Some IDIOT was yelling that I dropped something. No fucking duh! Everyone stared because it had sounded like a floodlight full of sarin. No time for malarkey, I could hear the train I needed to catch beyond the turnstiles. (It only occurred to me later that I could have had a de Menezes moment there, shot seven times in the head because we live in a >9/11 world.)

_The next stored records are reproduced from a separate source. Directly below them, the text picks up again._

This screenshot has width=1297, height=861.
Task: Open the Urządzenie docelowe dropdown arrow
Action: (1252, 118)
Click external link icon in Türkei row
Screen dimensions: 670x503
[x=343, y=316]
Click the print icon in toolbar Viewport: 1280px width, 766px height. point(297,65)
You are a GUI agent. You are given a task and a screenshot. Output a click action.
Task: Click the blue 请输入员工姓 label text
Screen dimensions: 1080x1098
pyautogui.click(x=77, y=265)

I carried the dripping dinner bag, scooter and half-eaten fritter to the platform where I just missed the train. Finished the bammy in time for the next train, then hurried to take the dinner in paper bag wrapped in dripping plastic out, sticking my hand into a lagoon of glass shards marinating in roots drink. Started bleeding. Caught train but barely with everyone staring, and had to throw out the sticky plastic bag that had taken the worst frag assault. Tried to clean off my left hand, flicking glass and blood specks everywhere.

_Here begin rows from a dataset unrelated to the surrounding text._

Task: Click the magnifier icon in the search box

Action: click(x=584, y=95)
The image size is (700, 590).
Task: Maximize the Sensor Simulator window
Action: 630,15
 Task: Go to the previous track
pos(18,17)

So now I won't be able to steer the scooter very well, have no bag to carry dinner in and the bottom of the inner paper bag is sopping and studded with glass. I have to put it on the scooter to carry it, it's so hazardous and gross. I consider throwing it all out, but we’ve been through so much already.

Get to city, run out because I have 5 mins to make a 10 minute trip on a scooter in the dark with a bleeding hand. And the bag is still a problem, let alone bloody-hand driving. Dunkin' Donuts is hosting a symposium of two customers not discussing anything transactional with the counterperson. I ask a Sikh selling papers in a kiosk if he has a shopping bag, he says a small one, fumbles for a while and comes up with one big enough for a Snapple and a pack of cigarettes. I'd already thought that worst come to worst, I'd go to Pret a Manger because they're usually nicer than any other chain gangers.

They kindly and quickly obliged me with a bag, perhaps guessing the disaster since I was carrying a cactus of sodden brown paper and glass slivers on my scooter like a palanquin, plus I looked like my mom was on fire. I bagged my Jamaican tragedy, belted the bag to my side where it would swing around and threaten my balance while scootering at high speed, and jammed to the office. To save time, I rode against traffic in low light and nearly got hit by bikes twice.

Got to work and clocked in four minutes late.